Collected data
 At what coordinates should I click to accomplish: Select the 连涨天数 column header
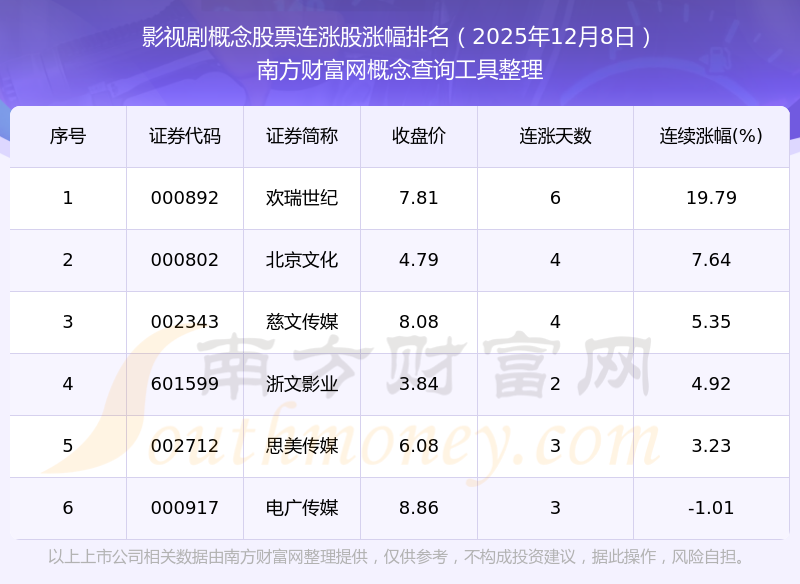pos(555,136)
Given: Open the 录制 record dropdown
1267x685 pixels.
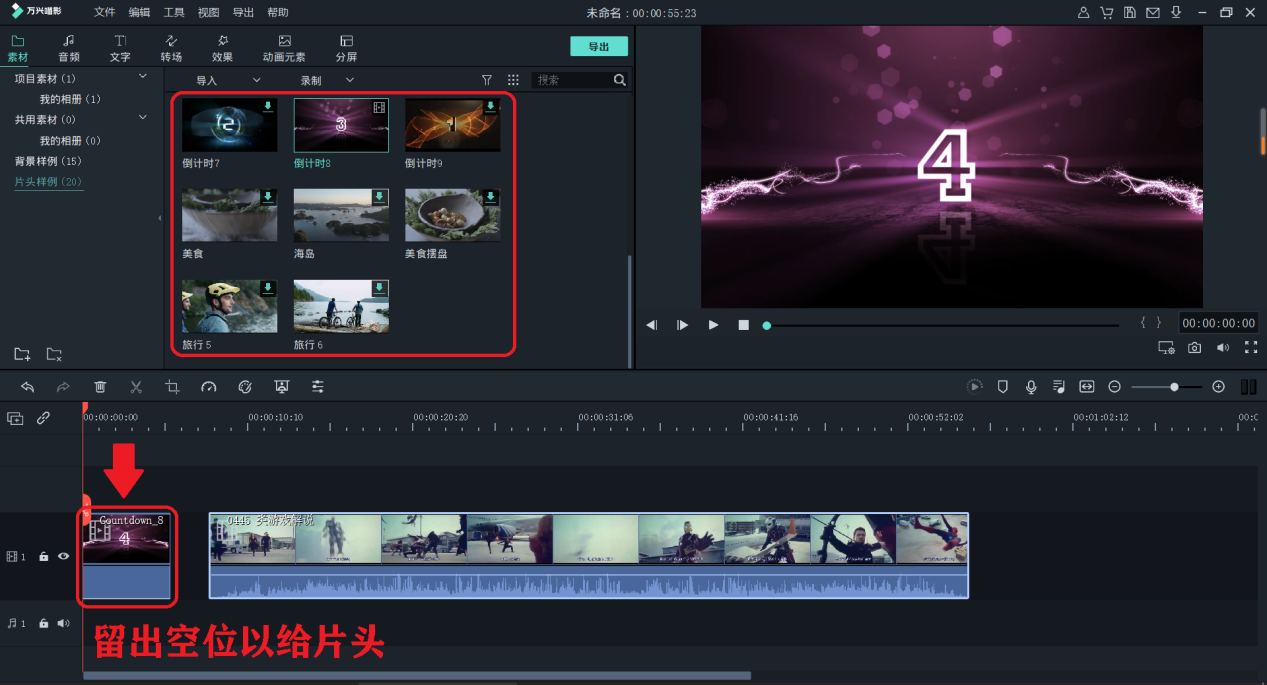Looking at the screenshot, I should point(327,80).
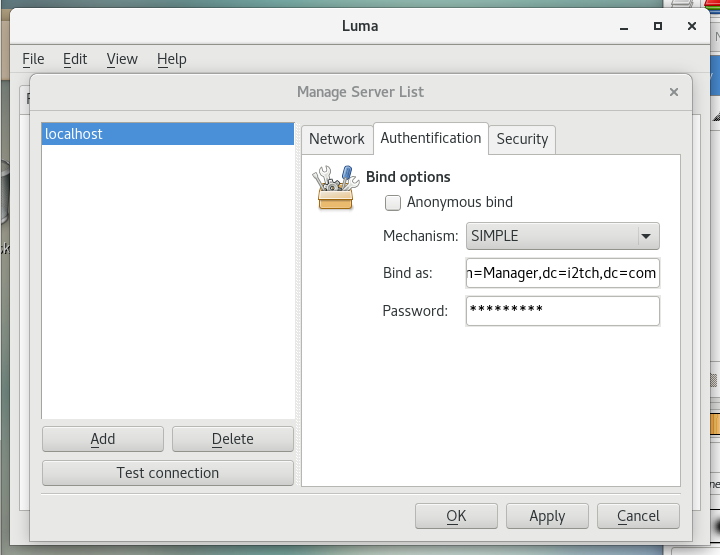Maximize the Luma main window

point(658,25)
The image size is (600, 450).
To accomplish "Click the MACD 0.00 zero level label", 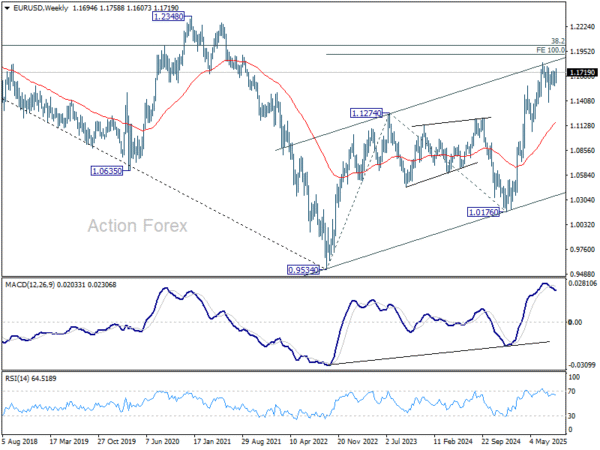I will [x=576, y=322].
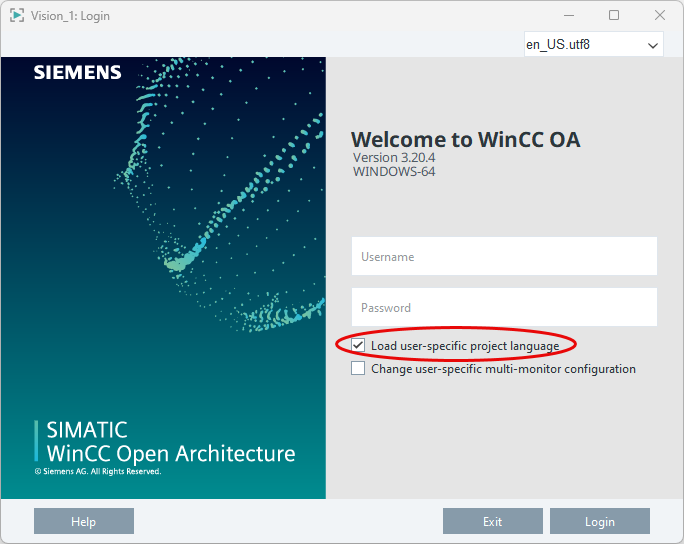Click the 'Welcome to WinCC OA' heading
The width and height of the screenshot is (684, 544).
465,139
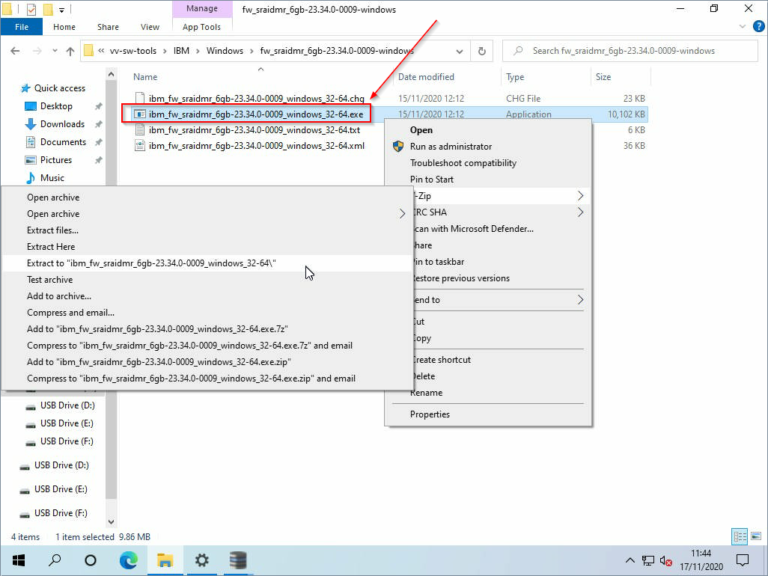This screenshot has width=768, height=576.
Task: Switch to details view in status bar
Action: point(739,537)
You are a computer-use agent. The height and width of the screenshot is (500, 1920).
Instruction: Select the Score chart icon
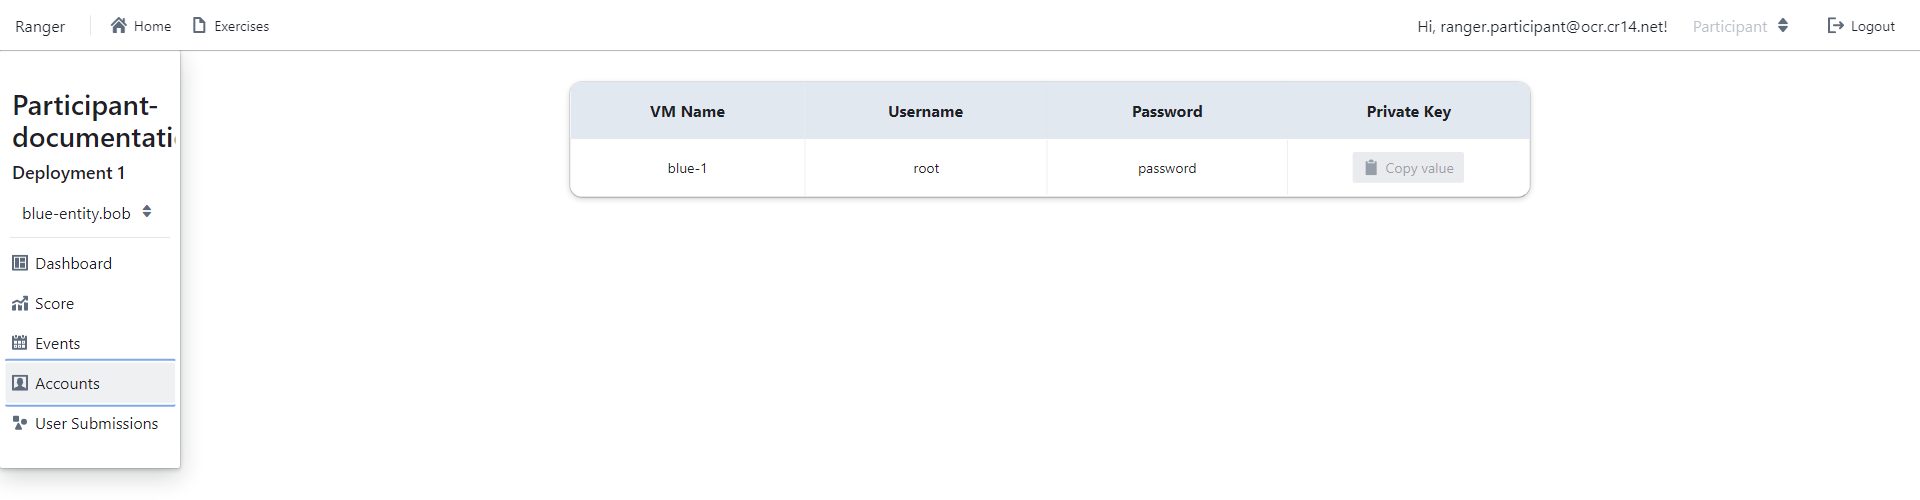coord(20,303)
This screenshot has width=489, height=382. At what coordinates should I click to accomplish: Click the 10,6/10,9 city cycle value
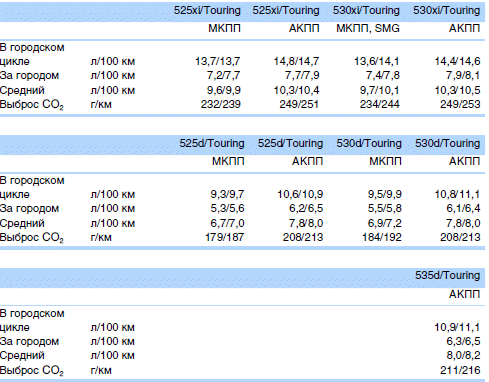click(x=300, y=194)
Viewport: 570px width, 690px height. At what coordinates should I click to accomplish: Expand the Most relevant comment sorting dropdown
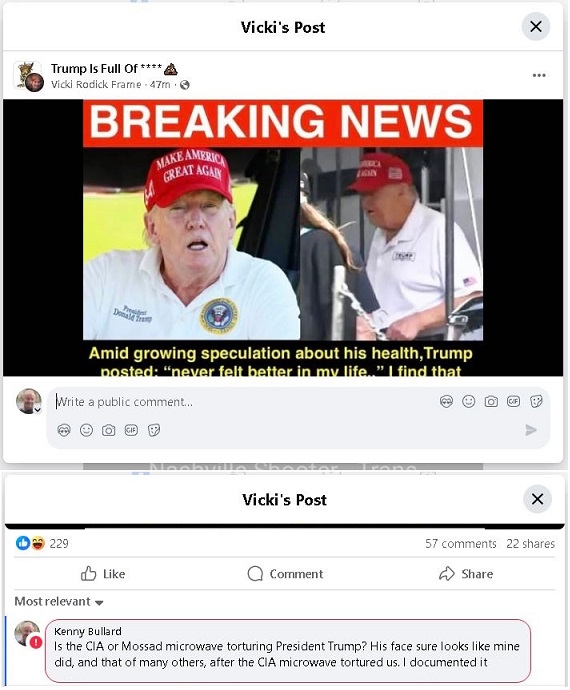pos(59,602)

### Exercise aim
No pictures belong in the output. Restate word for word only the lines from the one containing "This screenshot has width=489, height=382." to the end of the entries above.

### Solution for this problem
This screenshot has width=489, height=382. At what coordinates should I click to accomplish: Click the 10,6/10,9 city cycle value
click(x=300, y=194)
Viewport: 570px width, 690px height. At what coordinates should I click to accomplish: Expand the Most relevant comment sorting dropdown
pos(59,602)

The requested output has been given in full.